:: Data shown ::
*** Block opens ***

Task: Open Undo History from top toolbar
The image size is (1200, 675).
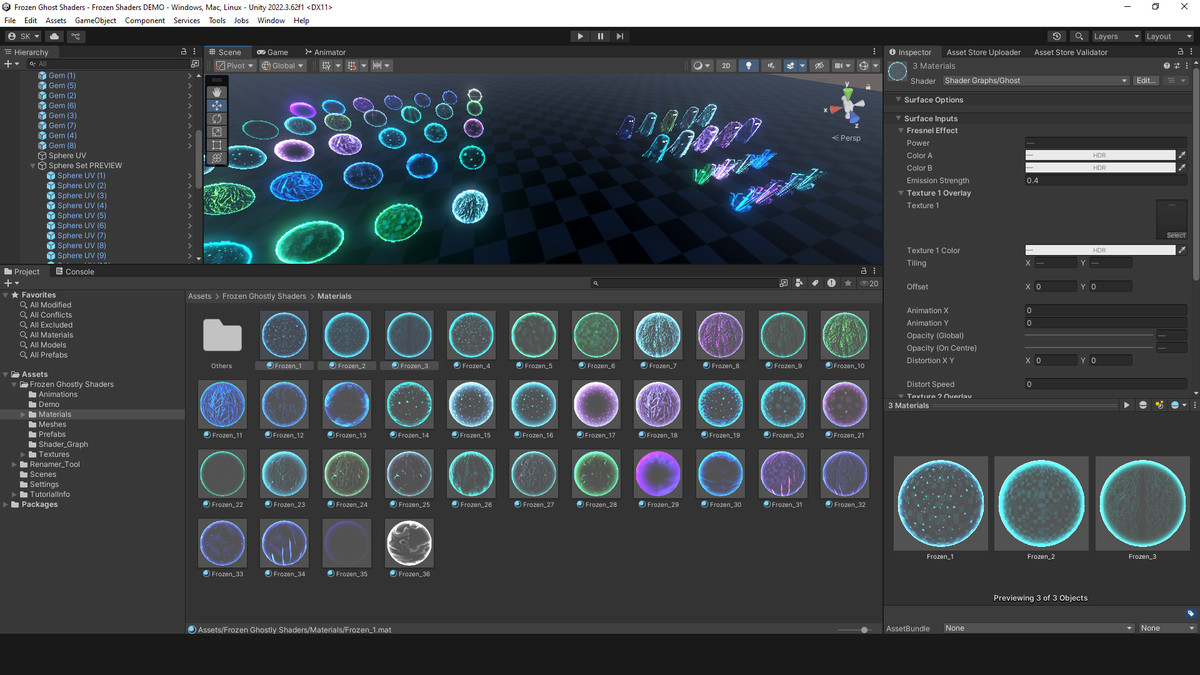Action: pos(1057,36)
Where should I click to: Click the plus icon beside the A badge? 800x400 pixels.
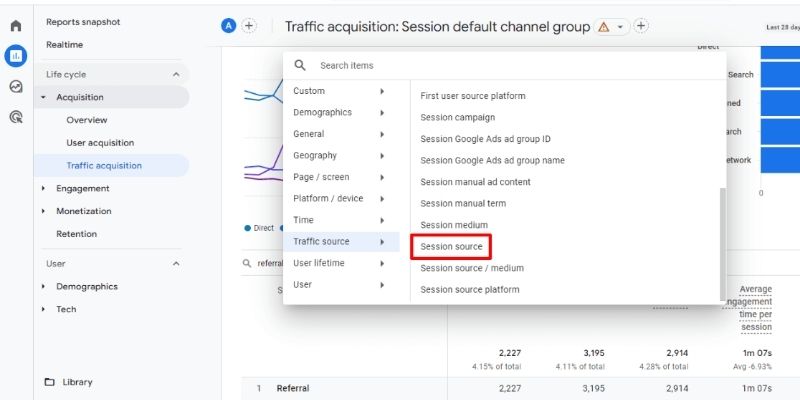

*** Block closes ***
*** Block opens ***

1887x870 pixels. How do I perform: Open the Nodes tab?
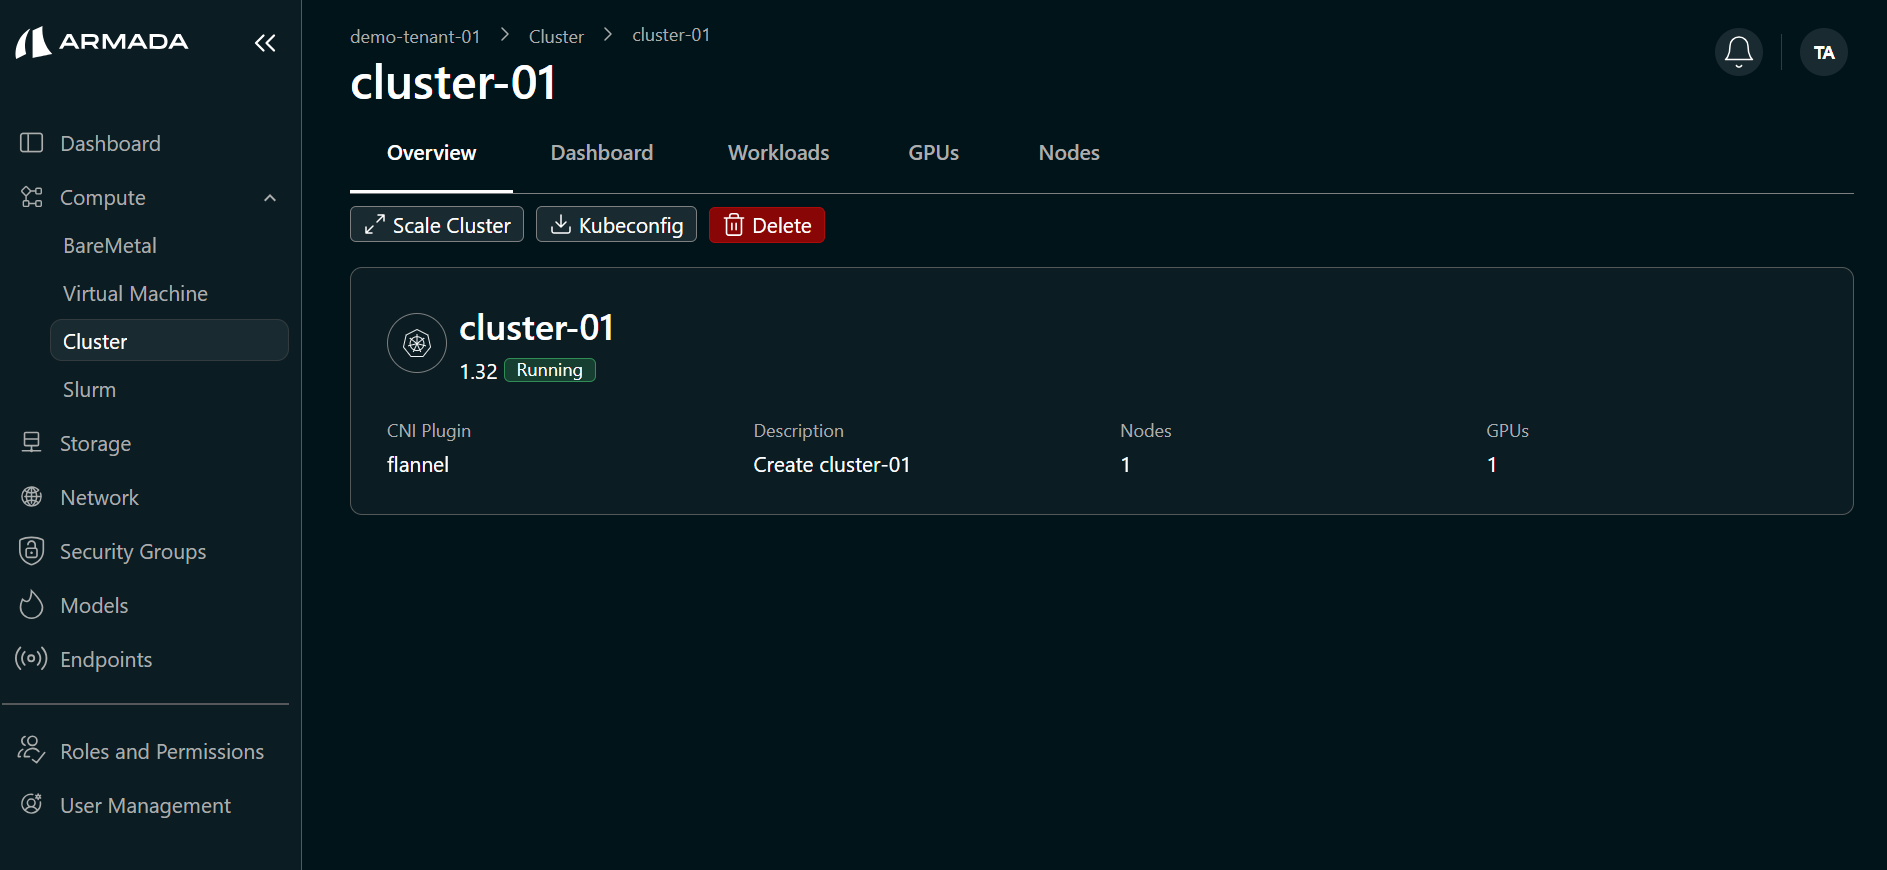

*** Block closes ***

In the data above, find the line containing "Task: Open Undo History from top toolbar" and the line containing "Where should I". Copy exactly the stretch from the first through the second, both included, leaving out any picture.

Task: Open Undo History from top toolbar
The image size is (1200, 675).
Action: pos(1057,36)
Where should I click to: Click the plus icon beside the A badge? 800x400 pixels.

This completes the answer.